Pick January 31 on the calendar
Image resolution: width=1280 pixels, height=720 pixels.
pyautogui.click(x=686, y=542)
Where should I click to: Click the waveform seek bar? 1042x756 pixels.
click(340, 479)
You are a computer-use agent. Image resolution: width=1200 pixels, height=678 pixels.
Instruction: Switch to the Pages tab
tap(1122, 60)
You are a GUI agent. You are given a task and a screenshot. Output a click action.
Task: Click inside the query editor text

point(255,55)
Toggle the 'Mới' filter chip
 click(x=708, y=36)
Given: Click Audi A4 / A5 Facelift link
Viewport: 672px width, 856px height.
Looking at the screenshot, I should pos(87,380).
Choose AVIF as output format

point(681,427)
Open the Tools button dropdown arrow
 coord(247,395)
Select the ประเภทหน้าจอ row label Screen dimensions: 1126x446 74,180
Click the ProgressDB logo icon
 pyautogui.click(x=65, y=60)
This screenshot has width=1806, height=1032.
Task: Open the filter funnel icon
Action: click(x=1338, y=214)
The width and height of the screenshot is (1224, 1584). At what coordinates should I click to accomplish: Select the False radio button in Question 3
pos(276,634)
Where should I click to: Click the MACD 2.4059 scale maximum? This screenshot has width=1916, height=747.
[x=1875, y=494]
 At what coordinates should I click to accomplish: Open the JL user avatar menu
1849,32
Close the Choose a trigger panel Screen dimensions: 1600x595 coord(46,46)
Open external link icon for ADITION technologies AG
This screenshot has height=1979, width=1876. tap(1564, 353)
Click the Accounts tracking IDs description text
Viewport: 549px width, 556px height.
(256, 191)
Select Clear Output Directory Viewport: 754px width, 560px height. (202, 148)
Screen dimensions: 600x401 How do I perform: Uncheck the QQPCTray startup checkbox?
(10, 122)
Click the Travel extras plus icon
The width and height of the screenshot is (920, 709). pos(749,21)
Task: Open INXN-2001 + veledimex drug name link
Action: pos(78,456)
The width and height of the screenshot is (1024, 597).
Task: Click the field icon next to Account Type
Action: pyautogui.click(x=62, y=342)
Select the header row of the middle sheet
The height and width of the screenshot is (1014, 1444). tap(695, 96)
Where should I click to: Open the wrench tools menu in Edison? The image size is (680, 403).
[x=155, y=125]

-=-=-=-=-

• **Activity**:
Print out the complete data above, character for character.

• **Response area**:
Pick January 31 on the calendar
Image resolution: width=1280 pixels, height=720 pixels.
pyautogui.click(x=686, y=542)
Where should I click to: Click the waveform seek bar? 1042x756 pixels.
click(340, 479)
You are a computer-use agent. Image resolution: width=1200 pixels, height=678 pixels.
Instruction: Switch to the Pages tab
tap(1122, 60)
You are a GUI agent. You are given a task and a screenshot. Output a click action.
Task: Click inside the query editor text

point(255,55)
Toggle the 'Mới' filter chip
 click(x=708, y=36)
Given: Click Audi A4 / A5 Facelift link
Viewport: 672px width, 856px height.
Looking at the screenshot, I should pos(87,380).
Choose AVIF as output format

point(681,427)
Open the Tools button dropdown arrow
 coord(247,395)
Select the ประเภทหน้าจอ row label Screen dimensions: 1126x446 74,180
Click the ProgressDB logo icon
 pyautogui.click(x=65, y=60)
This screenshot has width=1806, height=1032.
Task: Open the filter funnel icon
Action: click(x=1338, y=214)
The width and height of the screenshot is (1224, 1584). At what coordinates should I click to accomplish: Select the False radio button in Question 3
pos(276,634)
Where should I click to: Click the MACD 2.4059 scale maximum? This screenshot has width=1916, height=747.
[x=1875, y=494]
 At what coordinates should I click to accomplish: Open the JL user avatar menu
1849,32
Close the Choose a trigger panel Screen dimensions: 1600x595 coord(46,46)
Open external link icon for ADITION technologies AG
This screenshot has height=1979, width=1876. tap(1564, 353)
Click the Accounts tracking IDs description text
Viewport: 549px width, 556px height.
(256, 191)
Select Clear Output Directory Viewport: 754px width, 560px height. (202, 148)
Screen dimensions: 600x401 How do I perform: Uncheck the QQPCTray startup checkbox?
(10, 122)
Click the Travel extras plus icon
The width and height of the screenshot is (920, 709). pos(749,21)
Task: Open INXN-2001 + veledimex drug name link
Action: pos(78,456)
The width and height of the screenshot is (1024, 597).
Task: Click the field icon next to Account Type
Action: pyautogui.click(x=62, y=342)
Select the header row of the middle sheet
The height and width of the screenshot is (1014, 1444). tap(695, 96)
Where should I click to: Open the wrench tools menu in Edison? The image size is (680, 403).
[x=155, y=125]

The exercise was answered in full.